--- Supplied passage ---

Pivots

https://onlinejudge.u-aizu.ac.jp/beta/room.html#ACPC2018Day3/problems/B

I found an interesting solution. Most of the solutions use a linked list, but it is based on another property. The operation LxR->RxL is similar to LR->RL. LR->RL is well-known as rotation (C++ standard library contains it). Then, consider the following problem.

Given a permutation with N elements and Q queries. Each query is in the following form.

  • Given k, rotate k elements. That is, change a[0],...,a[k-1],a[k],...,a[n-1] to a[k],...,a[n-1],a[0],...,a[k-1].

Please print the permutation after all queries are performed. This problem is really easy because just trace the beginning position. Actually, the original problem can also be solved by a similar technique.
That is why LxR->RxL can be treated as a rotation. Appending x to the end, it becomes LxRx -> RxLx.

--- Data extract ---

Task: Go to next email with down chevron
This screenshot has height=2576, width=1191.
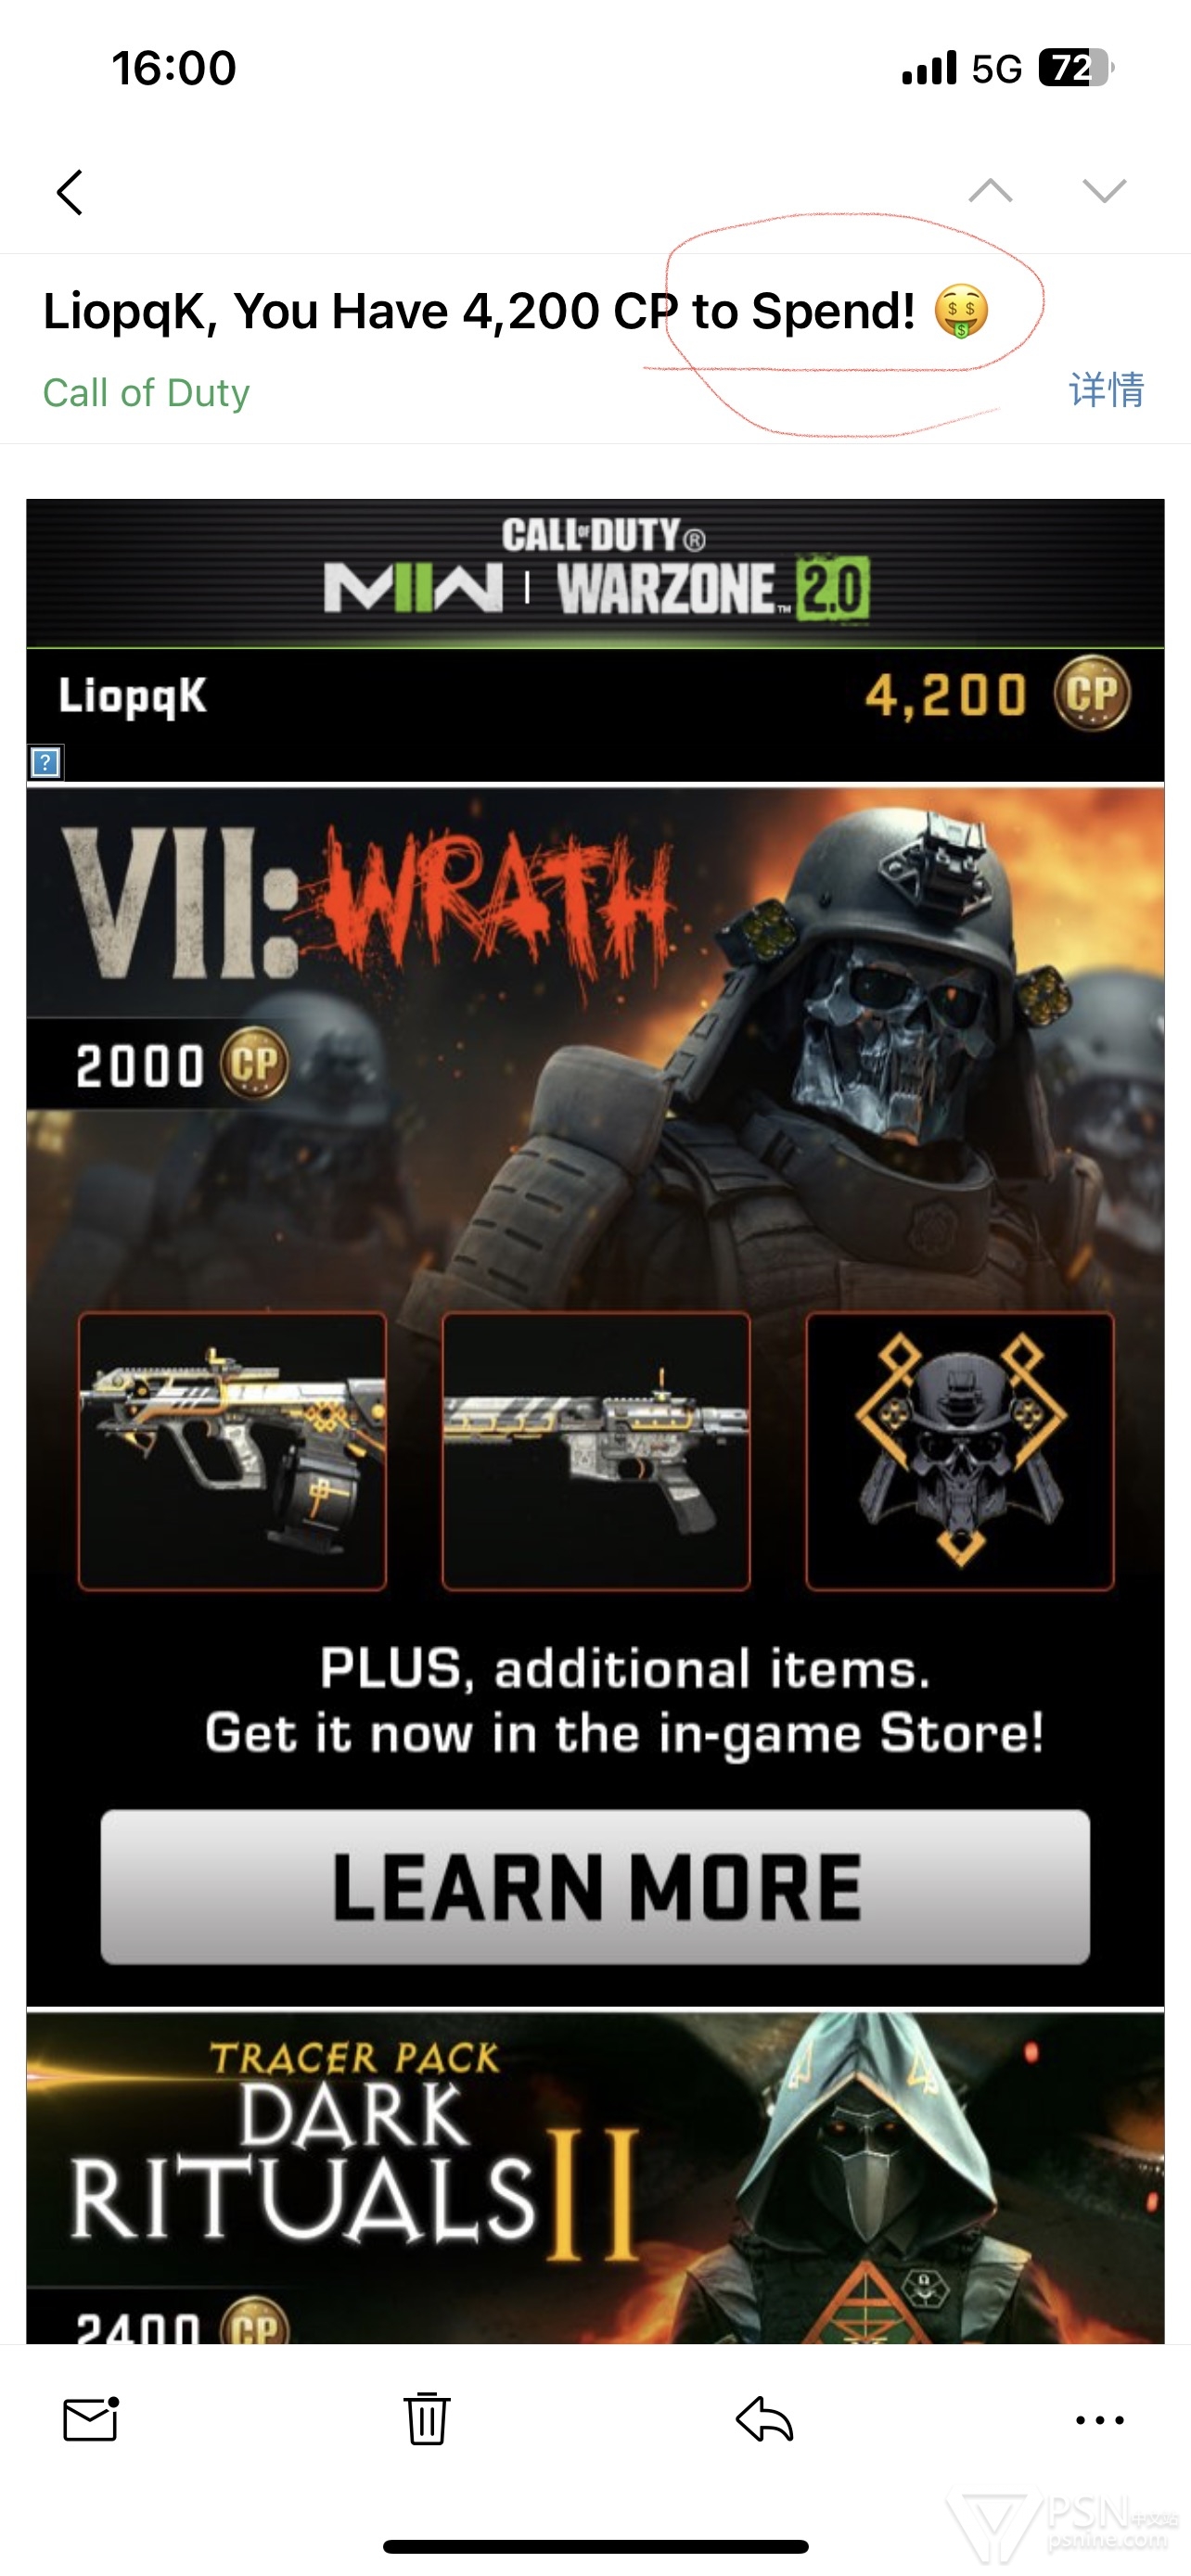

---

* Task 1
Rewrite the passage on the Pivots problem from "Given a permutation" up to and including "LxRx -> RxLx.", replacing "permutation" with "array".
* Task 2
Continue the passage on the Pivots problem from its final sentence.

* Exercise answer 1
Given a array with N elements and Q queries. Each query is in the following form.

  • Given k, rotate k elements. That is, change a[0],...,a[k-1],a[k],...,a[n-1] to a[k],...,a[n-1],a[0],...,a[k-1].

Please print the array after all queries are performed. This problem is really easy because just trace the beginning position. Actually, the original problem can also be solved by a similar technique.
That is why LxR->RxL can be treated as a rotation. Appending x to the end, it becomes LxRx -> RxLx.

* Exercise answer 2
#include <stdio.h>

int a[100001];
int pos[100000];

int main() {
  int n, q;
  scanf("%d %d", &n, &q);
  for (int i = 0; i < n; i++) {
    scanf("%d", &a[i]);
    a[i]--;
    pos[a[i]] = i;
  }
  int k = n;
  while (q--) {
    int b;
    scanf("%d", &b);
    b--;
    a[k] = b;
    int tmp = pos[b];
    pos[b] = k;
    k = tmp;
  }
  for (int i = 0; i < n; i++) {
    if (i) putchar(' ');
    printf("%d", a[(i + k + 1) % (n + 1)] + 1);
  }
  putchar('\n');
}

Knapsack and Queries

https://jag2018summer-day2.contest.atcoder.jp/tasks/jag2018summer_day2_d

It's very interesting. The key property is a queue can be simulated by two stacks. Each push query, you can compute new values of dp in O(mod). Pop query is trivial, just ignoring the last operation. Besides, push queries is at most O(Q). So entire performance requires O(Q*mod), it is amortized. It is difficult to devise this algorithm without any suggestion.

https://ideone.com/DIMvq1

I consider my solution is unsafe because the size of queue for sliding minimum is a little short (it must be 1000 but 500).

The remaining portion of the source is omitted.